Off and on for over two years I had my morning devotions in the Psalms.  I would read a psalm or a portion of one out loud, study it, and write notes on it.  I want to share with you some of what God taught me, and the first lesson is this:  There is a general overall structure to the entire Book of the Psalms and that structure says something crucial to us about our walk with God.

            In this post I shall introduce the structural features of the Psalms and indicate some of the implications for our walk with God.  Later posts will develop these implications.

            The Psalms were written over a thousand-year period from the time of Moses (Psalm 90) to after Israel’s return from the Babylonian exile in 538 B.C. (Psalm 126).  Naturally, the entire Psalter reached its final form only after the exile.

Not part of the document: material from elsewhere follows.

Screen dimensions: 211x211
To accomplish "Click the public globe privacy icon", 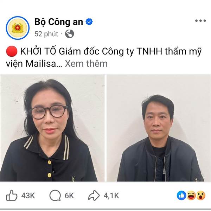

            The careful Bible reader has probably already noticed that the Psalter is divided into five books (Psalms 1-41; 42-72; 73-89; 90-106; 107-150).  What he may have missed is the special role that Psalms 1 and 2 and 146-150 play.  It would appear that these anonymous psalms were meant to be the introduction and conclusion of the Book of Psalms.

            Psalms 1 and 2 present most of the main themes of the Psalter, but they also outline two very distinct views of godliness or spirituality.  Psalm 1 contrasts the godly individual, who loves the law of the Lord and prospers, with the wicked, who lives apart from and in opposition to God.  Psalm 2 describes the folly of the world’s rulers who oppose the Lord, the ruler of heaven and earth, and warns them to serve him with fear.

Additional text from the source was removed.